Dr. Rona Abidi Shayan, a gynecologist, explains that in the two years since the center became operational, she and her colleagues have responded to 6,000 calls, some of which were emergencies.
“I had a call about a woman who was suffering from eclampsia,” Abidi Shayan says. “The midwife wasn’t sure what to do. I explained to her what medication she should administrate. She did and the woman survived. The patient later came all the way from Takhar Province to Kabul to thank me.”
Abidi Shayan says she has responded to calls from places so remote that she had to look them up on a map. "I am from Afghanistan and before I started working here, I had no idea these places exist,” she says.

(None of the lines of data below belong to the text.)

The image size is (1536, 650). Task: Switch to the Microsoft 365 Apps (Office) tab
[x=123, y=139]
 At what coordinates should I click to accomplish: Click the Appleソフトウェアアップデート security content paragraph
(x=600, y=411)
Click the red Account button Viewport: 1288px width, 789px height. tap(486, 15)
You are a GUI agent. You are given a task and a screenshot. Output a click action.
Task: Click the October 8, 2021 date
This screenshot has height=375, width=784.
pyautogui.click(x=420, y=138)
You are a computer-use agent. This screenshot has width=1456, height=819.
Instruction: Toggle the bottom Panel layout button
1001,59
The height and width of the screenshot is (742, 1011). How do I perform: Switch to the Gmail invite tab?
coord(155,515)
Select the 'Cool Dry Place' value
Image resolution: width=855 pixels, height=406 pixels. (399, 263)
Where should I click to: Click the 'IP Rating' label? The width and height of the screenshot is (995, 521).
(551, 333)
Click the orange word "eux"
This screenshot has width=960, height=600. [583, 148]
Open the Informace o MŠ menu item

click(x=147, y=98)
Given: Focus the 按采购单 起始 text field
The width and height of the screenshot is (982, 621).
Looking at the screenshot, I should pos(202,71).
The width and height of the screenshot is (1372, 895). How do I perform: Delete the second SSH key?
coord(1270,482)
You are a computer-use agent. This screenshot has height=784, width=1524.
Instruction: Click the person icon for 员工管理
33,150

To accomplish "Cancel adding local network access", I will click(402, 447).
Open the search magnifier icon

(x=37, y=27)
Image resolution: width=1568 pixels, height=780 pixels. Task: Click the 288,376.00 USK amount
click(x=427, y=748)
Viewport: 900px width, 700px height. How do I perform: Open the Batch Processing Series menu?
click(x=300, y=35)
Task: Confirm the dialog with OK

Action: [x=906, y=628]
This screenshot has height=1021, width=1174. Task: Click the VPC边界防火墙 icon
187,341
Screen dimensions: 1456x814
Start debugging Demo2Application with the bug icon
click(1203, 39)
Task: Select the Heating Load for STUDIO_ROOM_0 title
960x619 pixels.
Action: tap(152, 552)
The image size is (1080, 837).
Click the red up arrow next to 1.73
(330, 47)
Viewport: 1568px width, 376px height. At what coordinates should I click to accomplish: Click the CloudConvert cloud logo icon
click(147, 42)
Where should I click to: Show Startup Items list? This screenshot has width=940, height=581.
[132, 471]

The midwives at the call center explain that services like these are helping save women and their newborns in Afghanistan, but they are not a definitive solution to the bigger problems facing the country — war and insecurity.
“In the end, the fight for maternal health can truly be successful if there is peace,” Abidi Shayan adds.
Back at the Malalai Maternity Hospital, I ask Mushtari what could be done to improve midwifery in her country.
“We need to improve the quality of midwifery education and to regularize the profession,” she says.
As for Feroz, the baby she helped deliver, Mushtari says she lost touch with his mother. “But I hope that he is still alive and that his mother told him the story of how she delivered him,” she says.